# Water well in my yard and no pump.



## Blondesense (Sep 23, 2008)

I would start with a visit to my local building department. Are you in the city limits? There are so many rules and regs nowadays I would find out if it is legal to use it in your area. You may be required to fill it in. 
If you are allowed to use it the next step most likely is to figure out how deep it is.

We had a similar situation when we lived in Oklahoma. We were connected to rural water but had an old well and well pump next to the house. We were going to do the same thing, use it for watering the lawn etc. We never did get it working (low on our priority list) which is just as well. It was less than 100 feet from the septic system.


----------



## AllanJ (Nov 24, 2007)

In order to show that the well is useful you have to try to pump water out of it, in other words invest in a pump first. You can wire up the pump to a plug and use an extension cord while testing the well.
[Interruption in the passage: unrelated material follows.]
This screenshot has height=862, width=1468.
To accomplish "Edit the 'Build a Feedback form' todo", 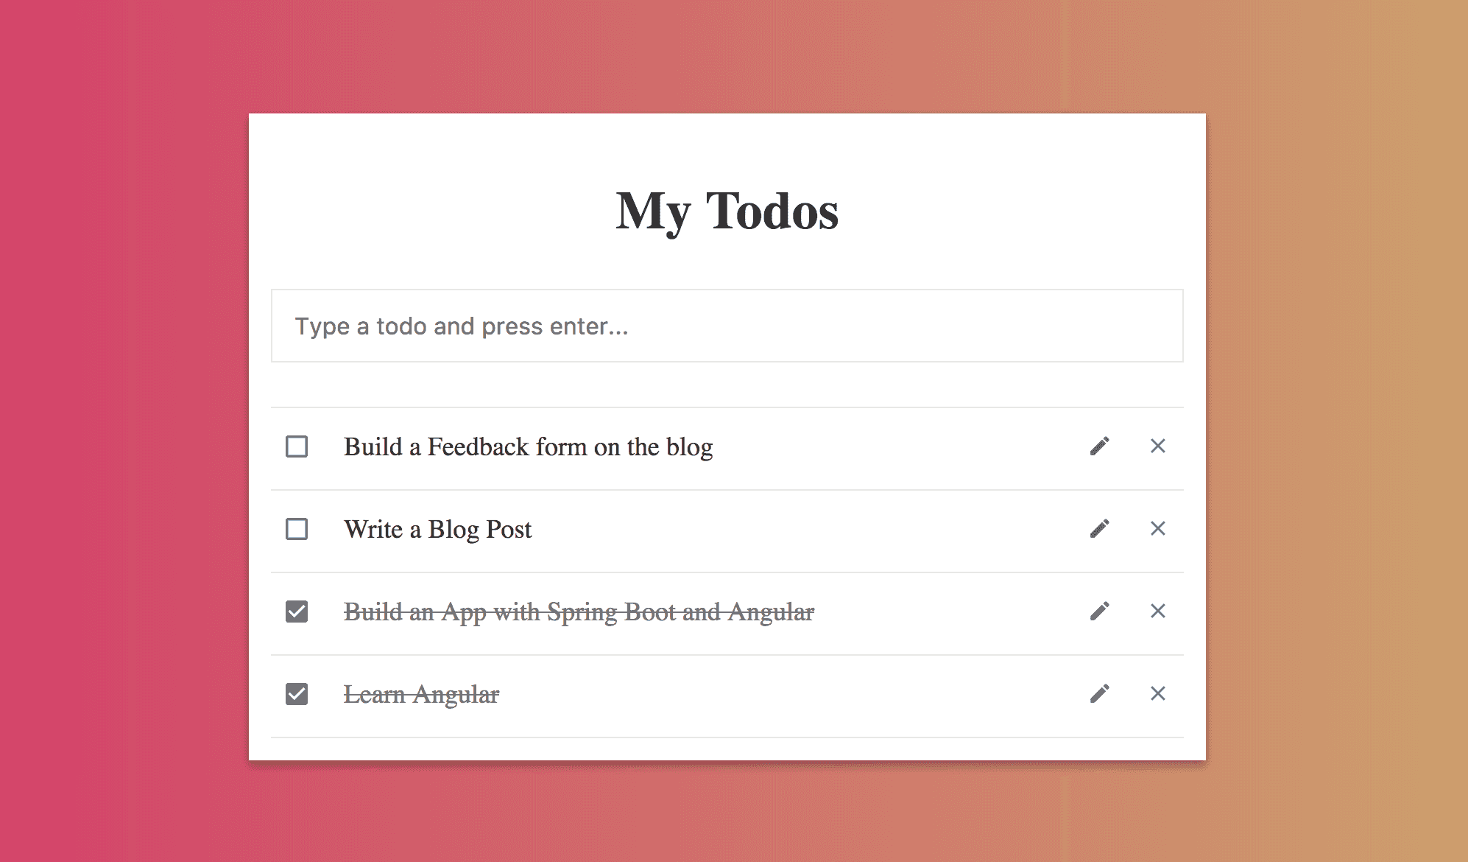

You can test by letting the pumped water gush out onto the ground but when you decide to install the pump for good, you will need an expansion tank perhaps ten to twnety gallons in size.

Sometimes you won't get enough of a water flow to keep an ordinary lawn sprinkler going.


----------



## GulfCoastRick (May 6, 2011)

If you have a well that is functional and can be utilized, it certainly makes sense to avoid expensive, metered city water.
As 'Alan' alluded, you must first find if your well is functional for your purpose.
I wouldn't invest any money into this till you know if you have a natural flow from the water table or if it is going to suck dry. I would borrow or rent a sump pump and attach it to a garden hose and lower it for a test.
If it gives you a continuous flow for an hour, then you are probably good to procede with your idea.
To keep things low maintenance and efficient, I would definately go with a submersible pump, which will require underground conduit and 12-3 service cable. For this you would need to seek the advice and services of a qualified electrician for correct application and safeties sake. 
Fllexible well pipe will get you to your garage and the pressure tank.
Good luck!


----------